39 His Honour noted at [225] and [226] that the appellants had alleged (in para 1 of the cross-claim) that they operated the gymnasium for and on behalf of Northbow, and not in their own right. Northbow was incorporated on 18 December 1995 and the appellants had been its sole directors and shareholders since 22 December 1996. His Honour found (at [262]) that the ownership of the business name “Pace Fitness Centre” had been transferred to Northbow and Paristen Pty Ltd (Paristen) on 28 June 1997. The latter was incorporated on 1 May 1996 from which date the appellants were also its sole directors and shareholders.
40 His Honour stated the position of each of the parties in the following terms:
- “228. In effect the [appellants] allege that it was they personally who exercised control and dominion over the subject equipment and goods. Accordingly, at the time of the demands, whether in December 1998 or May of 1999, they were the persons who had the immediate right to possession.
- 229. On the other hand, the [Council] submits that whatever dealings were performed with the equipment and goods by the [appellants] was performed by them in their capacity as servants and/or agents and/or directors of corporations and that the immediate right to possession was vested, not in the [appellants], but in the corporations on behalf of which they acted.”
41 The primary judge then referred to a number of authorities and, in particular, to a passage from Clerk & Lindsell on Torts(11th ed) at 454 to the effect that a
- “mere servant who has custody or charge of goods on behalf of his master has not a possession in the sense now under consideration. The master has not only the right of possession, but constructively the possession itself.”
His Honour then noted (at [23]) that in McDowell v Ulster Bank (1899) 33 Irish Law Times Journal 233 Palles CB had pointed out (at 218) that, in cases of master and servant, it was necessary to examine the scope of the servant’s duties in order to determine whether the right to possession is in the master or the servant. The primary judge then continued in these terms (at [238]):
- “More relevant to the present case is whether the use of the gymnasium equipment and goods within the subject premises by the [appellants] was in their own right or in right of the corporations of which they were at the relevant times sole directors and shareholders and by which they were employed as managers and were paid a fortnightly wage.”

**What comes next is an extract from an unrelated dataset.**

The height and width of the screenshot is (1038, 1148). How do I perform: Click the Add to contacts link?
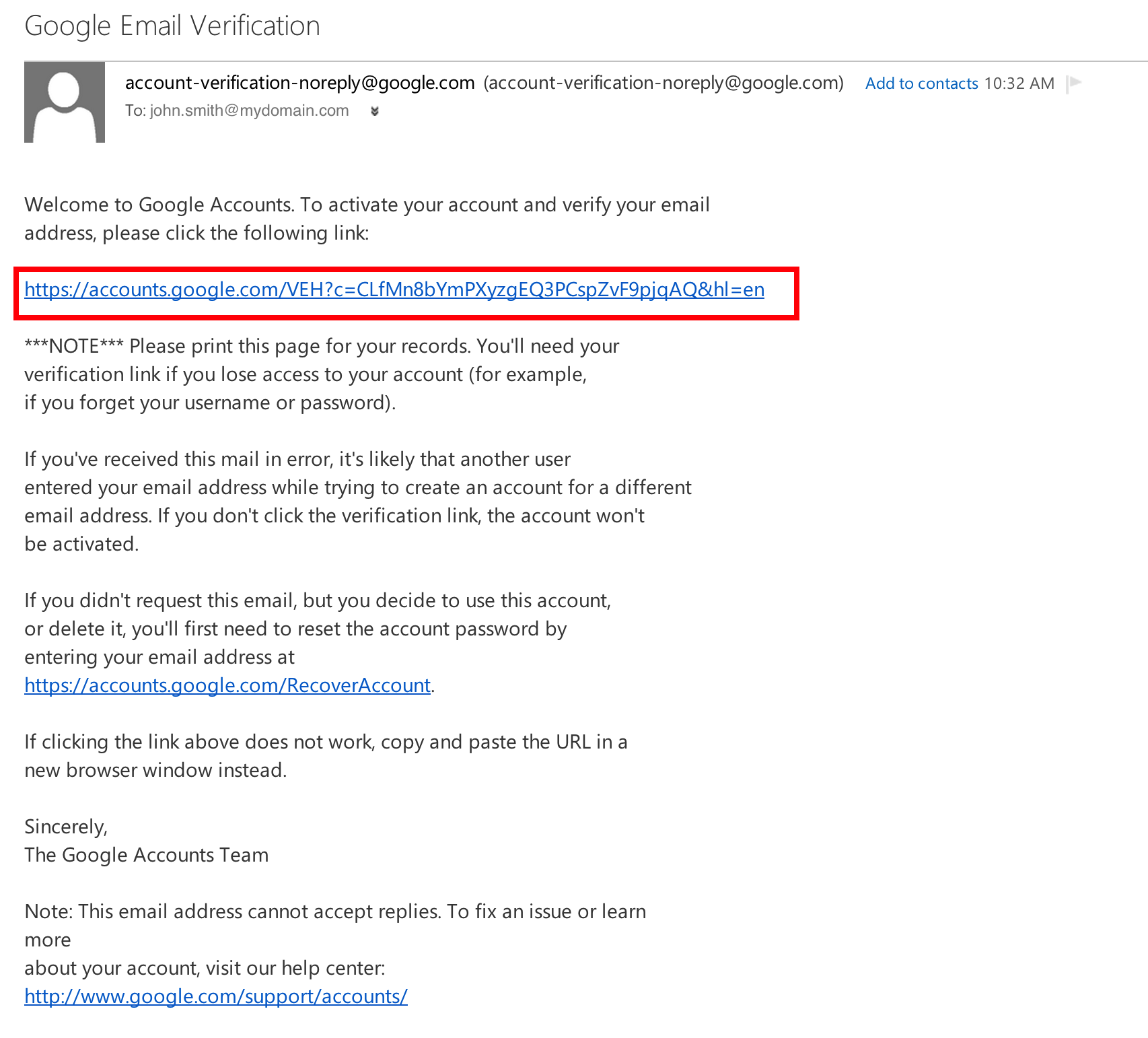921,83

42 His Honour then analysed the evidence, noting that the appellants had moved from Maroubra to the Gold Coast in Queensland in or about January 1996. The appellants then remained at the Gold Coast and employed operations co-ordinators to run the day-to-day affairs of the gymnasium at the premises as well as at another location in Bondi Junction. The primary judge noted that the first appellant frequently came to Sydney to supervise operations and was in almost daily contact by telephone, while the second appellant came to Sydney less frequently.
43 At [263] and [264] of his judgment, his Honour referred to the first appellant’s affidavit in which he had deposed that that he and his wife were paid a wage or salary by the company that operated the gymnasium during the whole of the time he managed the business, and that all expenses relating to the operation were paid by the company. In other words, while he worked in and managed the business in conjunction with his wife during the time the gymnasium was conducted from the premises, he only did so for and on behalf of one or more companies. During the whole of that time he neither personally employed any of the persons who worked in the business nor personally assumed or regarded himself as being responsible for the debts of the business including rent or occupation fees.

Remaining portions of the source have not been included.